Like son, like father: Politics lead Erdmans to serving the public | Local News

With many families, the son follows the father into the business. For Philip and Steve Erdman, it was Philip who first got into state politics, 16 years before his father.

“It wasn’t really my idea to run for state senate,” Philip said. “My family was part of a case that dealt with eminent domain and property rights. My parents couldn’t make it to Lincoln for the legislative hearing. Because I was in college at Lincoln, they asked me to testify for them.”

Some of the attendees from Morrill County were impressed and starting suggesting Philip could be their representative.

“My father had been on the school board, but we’d never been involved in a political campaign,” Philip said. “I looked at the issues I cared about and talked with lots of people before I decided to run.”

Philip joined the state Legislature for the 2001 session at the age of 23. And many topics, like taxation, remain a big issue.

“We had budget shortfalls back then just like we do now,” Philip said. “We fought for tax reform while others were trying to raise taxes. I offered a comprehensive rewrite of the budget one year to prevent a tax increase. It got 19 votes, but it changed the budget direction that year.”
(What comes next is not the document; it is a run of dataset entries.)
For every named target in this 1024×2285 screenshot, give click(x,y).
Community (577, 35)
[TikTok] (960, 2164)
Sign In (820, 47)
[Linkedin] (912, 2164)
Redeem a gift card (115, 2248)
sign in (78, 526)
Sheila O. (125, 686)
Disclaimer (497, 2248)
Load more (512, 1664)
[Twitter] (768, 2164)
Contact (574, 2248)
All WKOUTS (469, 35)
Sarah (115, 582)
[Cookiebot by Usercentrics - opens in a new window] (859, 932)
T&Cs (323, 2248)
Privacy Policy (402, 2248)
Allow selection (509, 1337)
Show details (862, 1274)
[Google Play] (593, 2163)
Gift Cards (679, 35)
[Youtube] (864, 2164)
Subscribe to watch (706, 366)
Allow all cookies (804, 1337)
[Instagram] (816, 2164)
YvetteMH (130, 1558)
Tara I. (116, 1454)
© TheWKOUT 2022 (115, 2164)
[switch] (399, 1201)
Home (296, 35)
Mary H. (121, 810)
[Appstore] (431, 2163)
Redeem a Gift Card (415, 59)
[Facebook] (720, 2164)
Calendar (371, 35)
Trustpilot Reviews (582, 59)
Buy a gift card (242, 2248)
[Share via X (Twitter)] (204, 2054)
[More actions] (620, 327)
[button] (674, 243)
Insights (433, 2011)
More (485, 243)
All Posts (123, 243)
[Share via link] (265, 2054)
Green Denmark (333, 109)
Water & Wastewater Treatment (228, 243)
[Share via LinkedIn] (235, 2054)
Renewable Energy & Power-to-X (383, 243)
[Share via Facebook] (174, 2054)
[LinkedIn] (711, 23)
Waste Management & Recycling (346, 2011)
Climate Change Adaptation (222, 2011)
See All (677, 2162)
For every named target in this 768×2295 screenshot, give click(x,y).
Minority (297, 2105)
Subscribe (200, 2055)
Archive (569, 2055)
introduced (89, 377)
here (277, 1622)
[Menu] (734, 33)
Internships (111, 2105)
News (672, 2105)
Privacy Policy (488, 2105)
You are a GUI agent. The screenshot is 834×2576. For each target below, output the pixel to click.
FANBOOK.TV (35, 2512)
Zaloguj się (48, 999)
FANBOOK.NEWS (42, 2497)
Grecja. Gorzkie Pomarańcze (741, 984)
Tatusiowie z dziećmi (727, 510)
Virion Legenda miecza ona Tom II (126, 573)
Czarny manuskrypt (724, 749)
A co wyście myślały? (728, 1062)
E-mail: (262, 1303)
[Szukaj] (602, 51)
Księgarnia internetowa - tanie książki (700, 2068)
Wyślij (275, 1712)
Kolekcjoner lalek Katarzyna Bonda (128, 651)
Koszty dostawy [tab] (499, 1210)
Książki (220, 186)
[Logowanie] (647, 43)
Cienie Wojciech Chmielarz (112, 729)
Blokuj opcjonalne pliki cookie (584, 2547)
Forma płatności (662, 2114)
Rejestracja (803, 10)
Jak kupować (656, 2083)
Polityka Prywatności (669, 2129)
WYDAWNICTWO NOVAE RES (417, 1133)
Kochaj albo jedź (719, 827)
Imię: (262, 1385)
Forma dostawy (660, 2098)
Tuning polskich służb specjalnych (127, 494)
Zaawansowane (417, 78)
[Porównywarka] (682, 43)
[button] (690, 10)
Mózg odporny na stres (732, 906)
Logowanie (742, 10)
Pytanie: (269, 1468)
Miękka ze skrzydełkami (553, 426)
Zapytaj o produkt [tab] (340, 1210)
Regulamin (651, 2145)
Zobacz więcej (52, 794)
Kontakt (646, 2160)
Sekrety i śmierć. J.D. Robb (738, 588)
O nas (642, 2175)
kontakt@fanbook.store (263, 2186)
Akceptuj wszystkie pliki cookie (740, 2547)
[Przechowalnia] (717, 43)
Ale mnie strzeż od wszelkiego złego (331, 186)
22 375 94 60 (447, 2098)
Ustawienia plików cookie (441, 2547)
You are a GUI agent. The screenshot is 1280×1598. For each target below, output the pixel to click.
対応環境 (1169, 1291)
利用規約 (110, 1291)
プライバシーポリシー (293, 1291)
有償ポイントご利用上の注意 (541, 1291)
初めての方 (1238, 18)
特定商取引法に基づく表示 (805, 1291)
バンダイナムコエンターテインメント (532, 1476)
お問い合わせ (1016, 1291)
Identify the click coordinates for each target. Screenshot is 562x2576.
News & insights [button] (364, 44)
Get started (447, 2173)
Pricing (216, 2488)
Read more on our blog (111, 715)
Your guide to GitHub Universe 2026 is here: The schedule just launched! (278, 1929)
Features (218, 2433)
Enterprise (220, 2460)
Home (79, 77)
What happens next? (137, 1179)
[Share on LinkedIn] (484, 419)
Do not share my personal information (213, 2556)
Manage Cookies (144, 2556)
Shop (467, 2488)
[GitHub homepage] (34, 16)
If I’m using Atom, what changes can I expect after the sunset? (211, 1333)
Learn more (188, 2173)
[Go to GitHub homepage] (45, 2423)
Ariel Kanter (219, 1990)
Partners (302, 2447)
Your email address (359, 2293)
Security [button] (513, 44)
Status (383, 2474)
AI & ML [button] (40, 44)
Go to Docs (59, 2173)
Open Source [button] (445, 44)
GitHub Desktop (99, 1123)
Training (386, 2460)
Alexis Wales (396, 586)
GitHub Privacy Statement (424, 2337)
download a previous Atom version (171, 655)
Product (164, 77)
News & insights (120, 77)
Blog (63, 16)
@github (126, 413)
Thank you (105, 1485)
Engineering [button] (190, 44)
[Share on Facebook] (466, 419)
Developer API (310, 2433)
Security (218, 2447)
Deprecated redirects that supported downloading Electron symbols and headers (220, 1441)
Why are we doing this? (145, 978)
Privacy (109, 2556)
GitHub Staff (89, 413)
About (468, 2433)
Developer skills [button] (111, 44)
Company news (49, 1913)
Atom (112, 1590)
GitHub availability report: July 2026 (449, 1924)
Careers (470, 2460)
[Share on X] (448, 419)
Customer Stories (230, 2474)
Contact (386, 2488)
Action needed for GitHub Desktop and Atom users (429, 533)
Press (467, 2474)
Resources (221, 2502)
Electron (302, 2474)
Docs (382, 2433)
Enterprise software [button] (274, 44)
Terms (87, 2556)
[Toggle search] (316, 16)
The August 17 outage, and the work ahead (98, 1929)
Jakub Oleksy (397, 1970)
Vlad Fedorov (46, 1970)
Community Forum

Because of term limits, Philip finished out his career in 2008. From there, he went to work for six years as state ag director and deputy state director for U.S. Senator Mike Johann’s Nebraska office.

When Johanns decided to not seek a second term, Philip moved on to the Nebraska Farm Bureau Federation in 2014. As vice president of membership, he works with county farm bureaus to promote the ag industry.

“My greatest accomplishment as a state senator was meeting my wife,” he said. “That bill can’t be repealed.”

After Philip left office, Ken Schilz of Ogallala served eight years as District 47 state senator. When the seat opened again due to term limits in 2016, Philip asked his father if he’d consider running.

“Philip had asked me about running back in 2000, but I wasn’t ready,” Steve said. “Figuring in all the work state senators do, they get paid about 85 cents an hour.”

Steve completed his first session in the state Legislature in June. But his dedication to serving his community goes back much farther.

For most of his adult life, he’s been a resident of Morrill County and spent more than 40 years in the farming business.

“Back in the early ‘70s my oldest son was starting school and it was obvious to me the children weren’t getting a decent education,” he said. “That’s how I got started on the school board.”

Elected to the District 73 Rural Morrill School Board, he served four years. The next 12 years, he served on the Bayard School Board.

In 2005, Steve was elected as a Morrill County commissioner, serving another 12 years on that board.

Providing quality service while holding the line on spending can be challenging for a county commissioner. When the single elevator in the courthouse began to fail, board members were told it would cost $10,000 to fix.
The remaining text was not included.